--- Begin Raw records ---
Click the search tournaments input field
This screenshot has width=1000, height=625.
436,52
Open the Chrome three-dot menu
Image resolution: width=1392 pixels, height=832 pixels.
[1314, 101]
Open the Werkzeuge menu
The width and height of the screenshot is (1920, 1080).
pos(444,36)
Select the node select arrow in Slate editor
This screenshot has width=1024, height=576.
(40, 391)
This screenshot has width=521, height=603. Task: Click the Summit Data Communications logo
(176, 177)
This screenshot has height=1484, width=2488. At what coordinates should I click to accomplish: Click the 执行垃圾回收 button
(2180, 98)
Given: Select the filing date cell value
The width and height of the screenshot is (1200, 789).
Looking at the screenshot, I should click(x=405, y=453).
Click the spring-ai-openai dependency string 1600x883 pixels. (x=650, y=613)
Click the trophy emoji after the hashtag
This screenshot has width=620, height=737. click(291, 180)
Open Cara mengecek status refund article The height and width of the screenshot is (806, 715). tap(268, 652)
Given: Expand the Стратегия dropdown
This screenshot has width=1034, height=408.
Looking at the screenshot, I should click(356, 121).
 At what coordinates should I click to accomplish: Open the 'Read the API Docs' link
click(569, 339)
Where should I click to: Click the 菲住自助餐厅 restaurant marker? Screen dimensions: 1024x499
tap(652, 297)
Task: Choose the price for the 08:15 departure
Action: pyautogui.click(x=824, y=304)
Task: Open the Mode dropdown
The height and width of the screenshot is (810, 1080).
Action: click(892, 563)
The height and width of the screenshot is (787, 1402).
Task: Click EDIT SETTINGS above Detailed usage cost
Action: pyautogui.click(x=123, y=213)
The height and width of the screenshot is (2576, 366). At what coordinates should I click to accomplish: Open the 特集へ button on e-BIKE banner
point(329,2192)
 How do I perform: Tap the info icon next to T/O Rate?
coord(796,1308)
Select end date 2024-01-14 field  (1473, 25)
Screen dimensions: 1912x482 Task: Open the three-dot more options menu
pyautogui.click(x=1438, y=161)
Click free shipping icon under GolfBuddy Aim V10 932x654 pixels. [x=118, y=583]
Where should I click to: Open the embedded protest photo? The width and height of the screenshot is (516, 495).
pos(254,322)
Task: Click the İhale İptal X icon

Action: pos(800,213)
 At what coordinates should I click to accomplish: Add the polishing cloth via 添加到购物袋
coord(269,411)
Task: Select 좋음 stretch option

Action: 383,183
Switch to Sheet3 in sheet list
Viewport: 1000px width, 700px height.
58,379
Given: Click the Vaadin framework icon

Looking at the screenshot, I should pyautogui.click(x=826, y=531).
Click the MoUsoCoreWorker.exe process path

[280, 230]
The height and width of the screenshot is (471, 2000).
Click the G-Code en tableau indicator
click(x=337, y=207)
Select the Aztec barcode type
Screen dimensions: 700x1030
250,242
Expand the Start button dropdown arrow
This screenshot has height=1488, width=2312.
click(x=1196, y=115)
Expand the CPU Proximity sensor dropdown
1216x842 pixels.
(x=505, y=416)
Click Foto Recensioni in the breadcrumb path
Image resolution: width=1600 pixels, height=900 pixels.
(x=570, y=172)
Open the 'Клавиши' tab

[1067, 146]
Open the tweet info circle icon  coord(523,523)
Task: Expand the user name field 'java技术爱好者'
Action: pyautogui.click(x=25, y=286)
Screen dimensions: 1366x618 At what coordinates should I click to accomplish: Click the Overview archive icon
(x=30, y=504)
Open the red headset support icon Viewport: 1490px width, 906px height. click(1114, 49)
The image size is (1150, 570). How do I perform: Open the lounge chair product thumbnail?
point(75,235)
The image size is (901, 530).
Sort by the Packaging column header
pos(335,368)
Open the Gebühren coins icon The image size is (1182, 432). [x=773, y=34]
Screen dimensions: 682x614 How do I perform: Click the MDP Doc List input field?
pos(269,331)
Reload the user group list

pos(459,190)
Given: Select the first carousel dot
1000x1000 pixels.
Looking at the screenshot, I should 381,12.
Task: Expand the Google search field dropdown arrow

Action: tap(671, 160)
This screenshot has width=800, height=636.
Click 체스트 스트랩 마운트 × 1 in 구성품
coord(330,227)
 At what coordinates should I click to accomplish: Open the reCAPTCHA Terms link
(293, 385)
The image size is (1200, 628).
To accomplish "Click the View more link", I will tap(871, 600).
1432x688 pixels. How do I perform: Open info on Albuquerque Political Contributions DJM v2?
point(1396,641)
--- End Raw records ---
**Exercise**:
Retype the records starting at the line that contains "Open the tweet" and ending at the last line of the records, both included.

**Response to this exercise**:
Open the tweet info circle icon  coord(523,523)
Task: Expand the user name field 'java技术爱好者'
Action: pyautogui.click(x=25, y=286)
Screen dimensions: 1366x618 At what coordinates should I click to accomplish: Click the Overview archive icon
(x=30, y=504)
Open the red headset support icon Viewport: 1490px width, 906px height. click(1114, 49)
The image size is (1150, 570). How do I perform: Open the lounge chair product thumbnail?
point(75,235)
The image size is (901, 530).
Sort by the Packaging column header
pos(335,368)
Open the Gebühren coins icon The image size is (1182, 432). [x=773, y=34]
Screen dimensions: 682x614 How do I perform: Click the MDP Doc List input field?
pos(269,331)
Reload the user group list

pos(459,190)
Given: Select the first carousel dot
1000x1000 pixels.
Looking at the screenshot, I should 381,12.
Task: Expand the Google search field dropdown arrow

Action: tap(671, 160)
This screenshot has width=800, height=636.
Click 체스트 스트랩 마운트 × 1 in 구성품
coord(330,227)
 At what coordinates should I click to accomplish: Open the reCAPTCHA Terms link
(293, 385)
The image size is (1200, 628).
To accomplish "Click the View more link", I will tap(871, 600).
1432x688 pixels. How do I perform: Open info on Albuquerque Political Contributions DJM v2?
point(1396,641)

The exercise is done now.